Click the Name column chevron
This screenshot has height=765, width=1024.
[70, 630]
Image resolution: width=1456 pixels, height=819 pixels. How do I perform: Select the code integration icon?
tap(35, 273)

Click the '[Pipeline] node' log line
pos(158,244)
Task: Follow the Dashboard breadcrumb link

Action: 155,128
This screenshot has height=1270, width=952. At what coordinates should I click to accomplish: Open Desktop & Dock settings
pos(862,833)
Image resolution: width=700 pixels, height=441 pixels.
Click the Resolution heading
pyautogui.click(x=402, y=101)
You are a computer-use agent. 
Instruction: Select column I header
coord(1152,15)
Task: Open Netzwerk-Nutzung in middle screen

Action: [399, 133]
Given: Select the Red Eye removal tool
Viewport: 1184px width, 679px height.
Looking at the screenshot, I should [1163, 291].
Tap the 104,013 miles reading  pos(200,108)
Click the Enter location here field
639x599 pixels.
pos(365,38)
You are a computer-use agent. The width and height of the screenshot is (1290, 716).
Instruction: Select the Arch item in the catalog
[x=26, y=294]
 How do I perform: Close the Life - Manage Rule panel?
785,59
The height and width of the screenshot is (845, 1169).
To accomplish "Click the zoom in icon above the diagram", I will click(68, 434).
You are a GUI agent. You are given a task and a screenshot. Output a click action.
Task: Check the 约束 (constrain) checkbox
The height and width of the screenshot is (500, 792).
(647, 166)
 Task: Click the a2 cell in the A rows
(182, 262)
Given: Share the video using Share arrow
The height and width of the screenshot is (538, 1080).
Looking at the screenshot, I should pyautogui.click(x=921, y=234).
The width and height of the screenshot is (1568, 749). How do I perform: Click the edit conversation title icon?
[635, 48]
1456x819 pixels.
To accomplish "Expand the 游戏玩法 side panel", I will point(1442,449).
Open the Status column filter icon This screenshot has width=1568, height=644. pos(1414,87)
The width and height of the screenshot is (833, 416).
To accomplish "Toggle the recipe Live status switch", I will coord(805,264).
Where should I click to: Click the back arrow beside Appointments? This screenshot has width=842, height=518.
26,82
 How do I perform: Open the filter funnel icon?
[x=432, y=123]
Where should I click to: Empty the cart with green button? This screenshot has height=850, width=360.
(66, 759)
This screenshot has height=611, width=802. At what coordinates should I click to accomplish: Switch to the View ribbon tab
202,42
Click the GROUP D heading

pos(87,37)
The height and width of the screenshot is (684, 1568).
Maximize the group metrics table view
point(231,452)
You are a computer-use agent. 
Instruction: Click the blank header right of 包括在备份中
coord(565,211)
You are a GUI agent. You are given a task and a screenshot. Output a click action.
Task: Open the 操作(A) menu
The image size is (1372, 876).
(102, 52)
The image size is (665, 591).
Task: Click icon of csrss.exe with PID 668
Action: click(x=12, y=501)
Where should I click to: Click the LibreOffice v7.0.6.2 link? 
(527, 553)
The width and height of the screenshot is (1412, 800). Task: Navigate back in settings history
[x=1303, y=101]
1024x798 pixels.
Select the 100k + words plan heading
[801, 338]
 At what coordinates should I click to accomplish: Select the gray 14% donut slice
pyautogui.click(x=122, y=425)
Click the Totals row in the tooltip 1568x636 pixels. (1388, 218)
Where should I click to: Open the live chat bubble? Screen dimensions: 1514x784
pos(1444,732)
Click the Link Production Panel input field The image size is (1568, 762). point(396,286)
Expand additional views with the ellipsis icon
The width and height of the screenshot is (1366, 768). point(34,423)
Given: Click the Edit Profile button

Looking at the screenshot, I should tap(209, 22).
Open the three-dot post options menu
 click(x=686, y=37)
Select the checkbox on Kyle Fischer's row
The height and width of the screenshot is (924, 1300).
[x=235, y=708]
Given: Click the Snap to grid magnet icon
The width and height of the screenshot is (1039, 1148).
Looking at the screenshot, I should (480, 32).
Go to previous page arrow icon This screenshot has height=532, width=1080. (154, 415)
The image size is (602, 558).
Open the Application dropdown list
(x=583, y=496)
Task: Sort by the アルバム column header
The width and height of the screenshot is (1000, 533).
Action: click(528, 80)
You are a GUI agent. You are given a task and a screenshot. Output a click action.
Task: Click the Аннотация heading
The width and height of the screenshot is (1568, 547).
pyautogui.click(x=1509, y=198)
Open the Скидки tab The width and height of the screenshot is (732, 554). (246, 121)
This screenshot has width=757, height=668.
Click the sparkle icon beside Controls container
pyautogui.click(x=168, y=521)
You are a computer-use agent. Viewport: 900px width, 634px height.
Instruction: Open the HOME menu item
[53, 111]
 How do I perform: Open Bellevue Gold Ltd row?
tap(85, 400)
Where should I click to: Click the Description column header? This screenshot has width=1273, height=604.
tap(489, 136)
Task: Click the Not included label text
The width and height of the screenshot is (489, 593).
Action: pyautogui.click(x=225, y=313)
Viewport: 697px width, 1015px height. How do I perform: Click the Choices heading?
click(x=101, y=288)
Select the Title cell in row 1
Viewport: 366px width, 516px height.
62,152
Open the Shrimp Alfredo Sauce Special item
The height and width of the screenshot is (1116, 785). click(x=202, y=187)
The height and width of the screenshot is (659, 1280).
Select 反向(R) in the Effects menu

═══

Your objective:
Could you print all of the data above again, line for line, without changing anything?

Exercise response:
Click the Name column chevron
This screenshot has height=765, width=1024.
[70, 630]
Image resolution: width=1456 pixels, height=819 pixels. How do I perform: Select the code integration icon?
tap(35, 273)

Click the '[Pipeline] node' log line
pos(158,244)
Task: Follow the Dashboard breadcrumb link

Action: 155,128
This screenshot has height=1270, width=952. At what coordinates should I click to accomplish: Open Desktop & Dock settings
pos(862,833)
Image resolution: width=700 pixels, height=441 pixels.
Click the Resolution heading
pyautogui.click(x=402, y=101)
You are a computer-use agent. 
Instruction: Select column I header
coord(1152,15)
Task: Open Netzwerk-Nutzung in middle screen

Action: [399, 133]
Given: Select the Red Eye removal tool
Viewport: 1184px width, 679px height.
Looking at the screenshot, I should [1163, 291].
Tap the 104,013 miles reading  pos(200,108)
Click the Enter location here field
639x599 pixels.
pos(365,38)
You are a computer-use agent. The width and height of the screenshot is (1290, 716).
Instruction: Select the Arch item in the catalog
[x=26, y=294]
 How do I perform: Close the Life - Manage Rule panel?
785,59
The height and width of the screenshot is (845, 1169).
To accomplish "Click the zoom in icon above the diagram", I will click(68, 434).
You are a GUI agent. You are given a task and a screenshot. Output a click action.
Task: Check the 约束 (constrain) checkbox
The height and width of the screenshot is (500, 792).
(647, 166)
 Task: Click the a2 cell in the A rows
(182, 262)
Given: Share the video using Share arrow
The height and width of the screenshot is (538, 1080).
Looking at the screenshot, I should pyautogui.click(x=921, y=234).
The width and height of the screenshot is (1568, 749). How do I perform: Click the edit conversation title icon?
[635, 48]
1456x819 pixels.
To accomplish "Expand the 游戏玩法 side panel", I will point(1442,449).
Open the Status column filter icon This screenshot has width=1568, height=644. pos(1414,87)
The width and height of the screenshot is (833, 416).
To accomplish "Toggle the recipe Live status switch", I will coord(805,264).
Where should I click to: Click the back arrow beside Appointments? This screenshot has width=842, height=518.
26,82
 How do I perform: Open the filter funnel icon?
[x=432, y=123]
Where should I click to: Empty the cart with green button? This screenshot has height=850, width=360.
(66, 759)
This screenshot has height=611, width=802. At what coordinates should I click to accomplish: Switch to the View ribbon tab
202,42
Click the GROUP D heading

pos(87,37)
The height and width of the screenshot is (684, 1568).
Maximize the group metrics table view
point(231,452)
You are a computer-use agent. 
Instruction: Click the blank header right of 包括在备份中
coord(565,211)
You are a GUI agent. You are given a task and a screenshot. Output a click action.
Task: Open the 操作(A) menu
The image size is (1372, 876).
(102, 52)
The image size is (665, 591).
Task: Click icon of csrss.exe with PID 668
Action: click(x=12, y=501)
Where should I click to: Click the LibreOffice v7.0.6.2 link? 
(527, 553)
The width and height of the screenshot is (1412, 800). Task: Navigate back in settings history
[x=1303, y=101]
1024x798 pixels.
Select the 100k + words plan heading
[801, 338]
 At what coordinates should I click to accomplish: Select the gray 14% donut slice
pyautogui.click(x=122, y=425)
Click the Totals row in the tooltip 1568x636 pixels. (1388, 218)
Where should I click to: Open the live chat bubble? Screen dimensions: 1514x784
pos(1444,732)
Click the Link Production Panel input field The image size is (1568, 762). point(396,286)
Expand additional views with the ellipsis icon
The width and height of the screenshot is (1366, 768). point(34,423)
Given: Click the Edit Profile button

Looking at the screenshot, I should tap(209, 22).
Open the three-dot post options menu
 click(x=686, y=37)
Select the checkbox on Kyle Fischer's row
The height and width of the screenshot is (924, 1300).
[x=235, y=708]
Given: Click the Snap to grid magnet icon
The width and height of the screenshot is (1039, 1148).
Looking at the screenshot, I should (480, 32).
Go to previous page arrow icon This screenshot has height=532, width=1080. (154, 415)
The image size is (602, 558).
Open the Application dropdown list
(x=583, y=496)
Task: Sort by the アルバム column header
The width and height of the screenshot is (1000, 533).
Action: click(528, 80)
You are a GUI agent. You are given a task and a screenshot. Output a click action.
Task: Click the Аннотация heading
The width and height of the screenshot is (1568, 547).
pyautogui.click(x=1509, y=198)
Open the Скидки tab The width and height of the screenshot is (732, 554). (246, 121)
This screenshot has width=757, height=668.
Click the sparkle icon beside Controls container
pyautogui.click(x=168, y=521)
You are a computer-use agent. Viewport: 900px width, 634px height.
Instruction: Open the HOME menu item
[53, 111]
 How do I perform: Open Bellevue Gold Ltd row?
tap(85, 400)
Where should I click to: Click the Description column header? This screenshot has width=1273, height=604.
tap(489, 136)
Task: Click the Not included label text
The width and height of the screenshot is (489, 593).
Action: pyautogui.click(x=225, y=313)
Viewport: 697px width, 1015px height. How do I perform: Click the Choices heading?
click(x=101, y=288)
Select the Title cell in row 1
Viewport: 366px width, 516px height.
62,152
Open the Shrimp Alfredo Sauce Special item
The height and width of the screenshot is (1116, 785). click(x=202, y=187)
The height and width of the screenshot is (659, 1280).
Select 反向(R) in the Effects menu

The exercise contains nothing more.